Res Sq ; 2023 Dec 19.
Artigo em Inglês | MEDLINE | ID: mdl-38196650

RESUMO

Background: There is little study of lifetime trauma exposure among individuals engaged in medication treatment for opioid use disorder (MOUD). A multisite study provided the opportunity to examine the prevalence of lifetime trauma and differences by gender, PTSD status, and chronic pain. Methods: A cross-sectional study examined baseline data from participants (N = 303) enrolled in a randomized controlled trial of a mind-body intervention as an adjunct to MOUD. All participants were stabilized on MOUD. Measures included the Trauma Life Events Questionnaire (TLEQ), the Brief Pain Inventory (BPI), and the Posttraumatic Stress Disorder Checklist (PCL-5). Analyses involved descriptive statistics, independent sample t-tests, and linear and logistic regression.
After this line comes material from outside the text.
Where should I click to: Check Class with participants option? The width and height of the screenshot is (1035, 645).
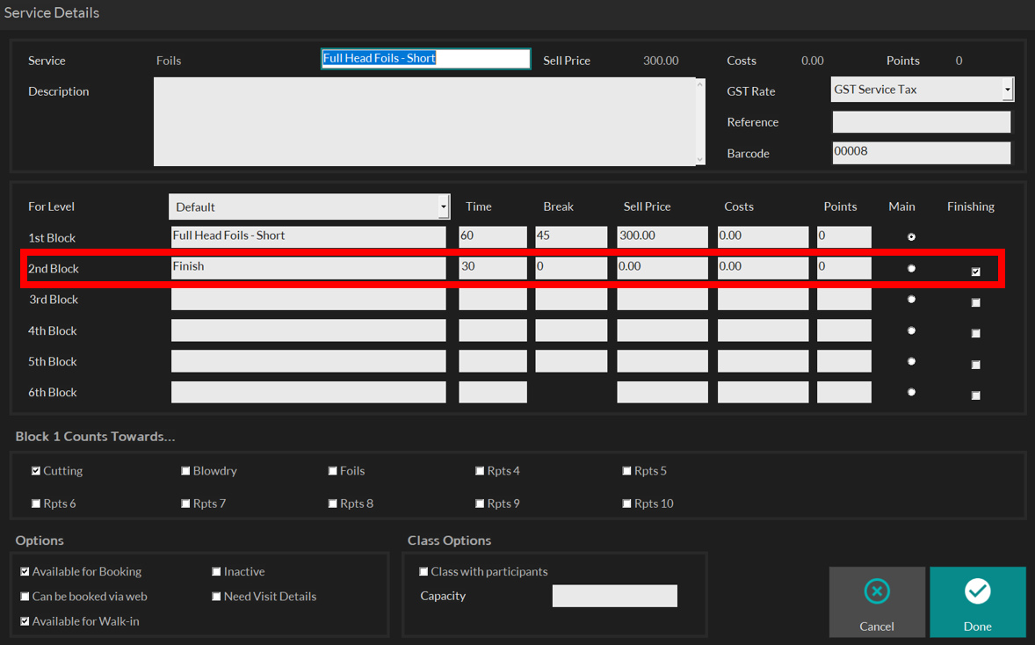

Results: Participants were self-identified as women (n = 157), men (n = 144), and non-binary (n = 2). Fifty-seven percent (n = 172) self-reported chronic pain, and 41% (n = 124) scored above the screening cut-off for PTSD. Women reported significantly more intimate partner violence (85%) vs 73%) and adult sexual assault (57% vs 13%), while men reported more physical assault (81% vs 61%) and witnessing trauma (66% vs 48%). Men and women experienced substantial childhood physical abuse, witnessed intimate partner violence as children, and reported an equivalent exposure to accidents as adults. The number of traumatic events predicted PTSD symptom severity and PTSD diagnostic status. Participants with chronic pain, compared to those without chronic pain, had significantly more traumatic events in childhood (85% vs 75%). Conclusions: The study found a high prevalence of lifetime trauma among people in MOUD. Results highlight the need for comprehensive assessment and mental health services to address trauma among those in MOUD treatment. Trial Registration: NCT04082637.